Des «laboratoires portables» canadiens pour freiner l’épidémie de COVID-19

OTTAWA — Des chercheurs canadiens tentent de mettre au point un «laboratoire portable» qui pourrait permettre de diagnostiquer plus rapidement et à moindre coût les cas du nouveau coronavirus, en particulier dans les régions éloignées du monde.

Le projet a reçu 1 million de dollars du Centre de recherches pour le développement international dans le cadre d’un investissement de 27 millions de dollars dans la recherche sur le coronavirus annoncé vendredi par le gouvernement fédéral.
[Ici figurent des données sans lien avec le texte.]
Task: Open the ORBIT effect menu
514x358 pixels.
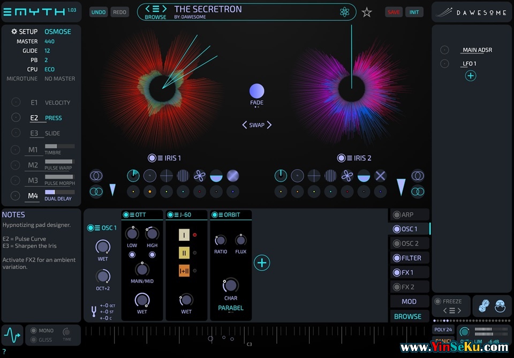Action: [221, 215]
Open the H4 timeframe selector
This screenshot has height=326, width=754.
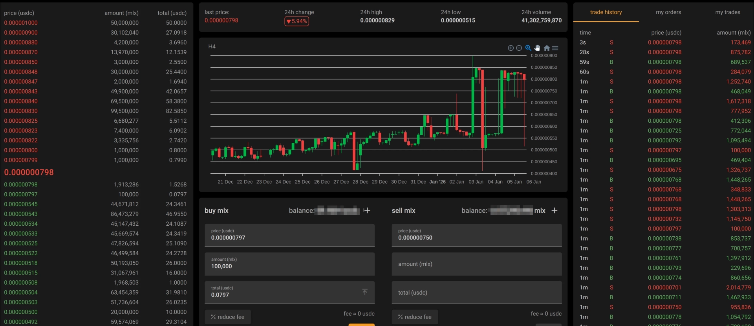[212, 46]
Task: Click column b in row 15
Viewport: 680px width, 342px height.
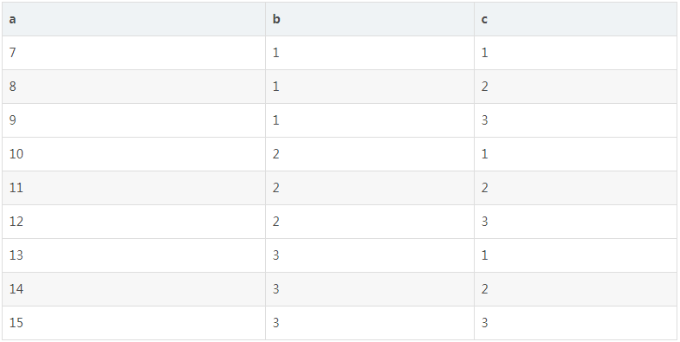Action: (x=370, y=323)
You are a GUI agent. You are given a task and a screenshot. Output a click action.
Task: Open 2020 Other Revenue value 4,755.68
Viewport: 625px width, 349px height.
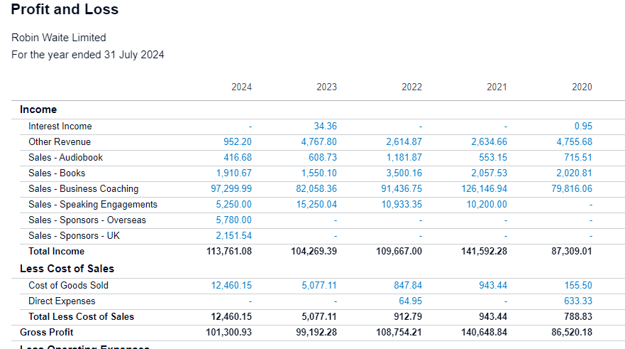[x=575, y=141]
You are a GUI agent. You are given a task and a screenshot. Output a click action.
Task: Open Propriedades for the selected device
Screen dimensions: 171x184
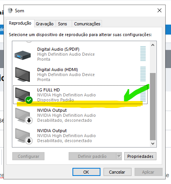(x=140, y=156)
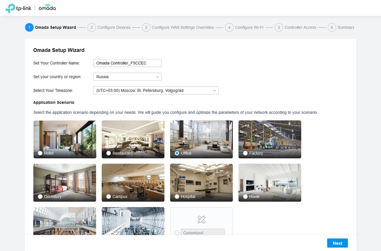The width and height of the screenshot is (381, 251).
Task: Select the Home scenario radio button
Action: coord(245,196)
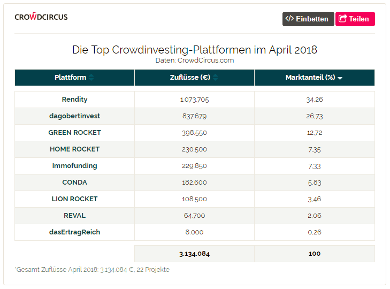Click the REVAL platform name
This screenshot has width=390, height=289.
(74, 216)
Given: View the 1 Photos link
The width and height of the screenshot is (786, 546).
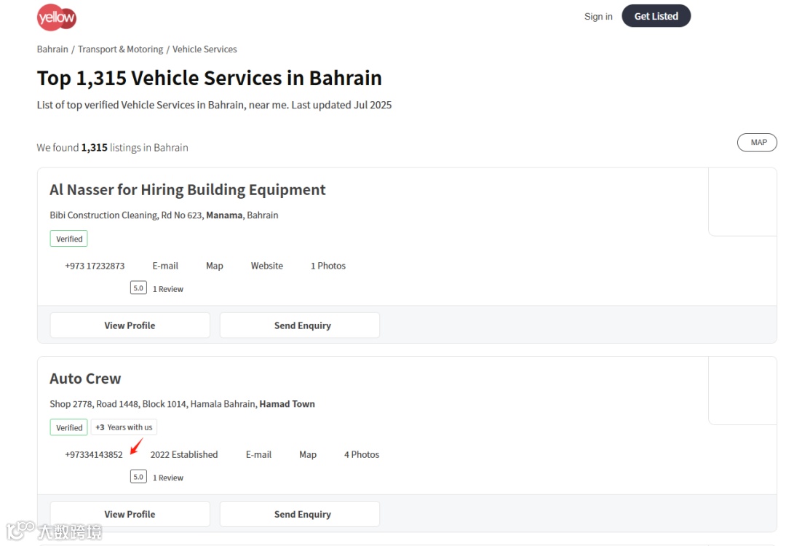Looking at the screenshot, I should 328,266.
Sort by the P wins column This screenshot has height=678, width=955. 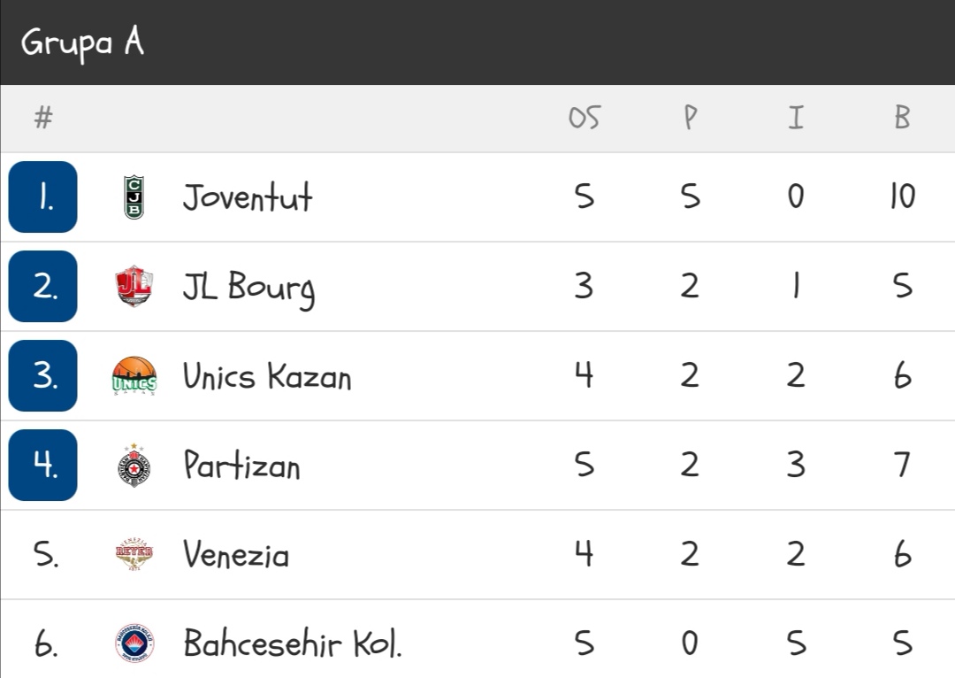click(x=690, y=117)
La technologie développée par Keith Pardee, professeur adjoint de pharmacie à l’Université de Toronto, vise à permettre aux personnes vivant dans des régions éloignées de tester le virus très rapidement. Xinyu Liu, professeur agrégé d’ingénierie à l’Université de Toronto, travaille à rendre cette technologie «portable».

Le but ultime est de créer un kit qui rentrerait dans un conteneur d’environ deux fois la taille d’une boîte de déménagement standard. Le kit contiendrait le matériel pour effectuer 14 000 tests du COVID-19.

«Ce que nous essayons de faire, c’est de rendre cette technologie plus accessible à l’échelle mondiale», a déclaré Pardee.

L’Organisation mondiale de la santé a mis en garde contre le risque de propagation du virus dans des pays incapable de détecter le virus chez les patients, ce qui pourrait provoquer une épidémie mondiale encore plus importante. Keith Pardee espère que cette technologie pourra éventuellement aider à freiner cela.

Elle pourrait également être utile ici au pays, dans les collectivités éloignées du Nord par exemple, ou aux points d’entrée.

«Dans des endroits comme le Canada, notre technologie serait mieux adaptée aux lieux décentralisés, comme les aéroports et peut-être dans les pharmacies de quartier.»

Keith Pardee a développé ce type de technologie pour la première fois lors de son postdoctorat en 2014, ce qui lui a permis, ainsi qu’à ses collègues chercheurs, de fabriquer des capteurs en papier pour détecter certaines maladies. L’équipe avait testé la technologie sur le virus Zika et avait validé les diagnostics lors d’essais sur des patients avec des équipes au Brésil, en Équateur et en Colombie.

L’argent de la subvention servira à rendre ce type de technologie accessible à des personnes sans compétences scientifiques spécifiques.

Une fois terminé, le «laboratoire portable» pourrait être réutilisé pour répondre aux futures pandémies potentielles en seulement quelques semaines de délai.

Quatre équipes travaillent sur différentes parties du projet, y compris des équipes de pneumologues viraux au Vietnam et au Brésil qui se concentreront sur les tests des patients.

L’investissement fédéral de 27 millions de dollars appuiera 47 équipes de recherche de partout au Canada qui s’emploieront à accélérer l’élaboration, la mise à l’essai et l’application de mesures visant à gérer l’éclosion de COVID-19.

«Il s’agit de s’assurer que le Canada est en mesure de participer à cette recherche qui se déroule à l’échelle mondiale, que des solutions canadiennes soient en cours d’élaboration», a déclaré vendredi la ministre de la Santé Patty Hajdu à Montréal.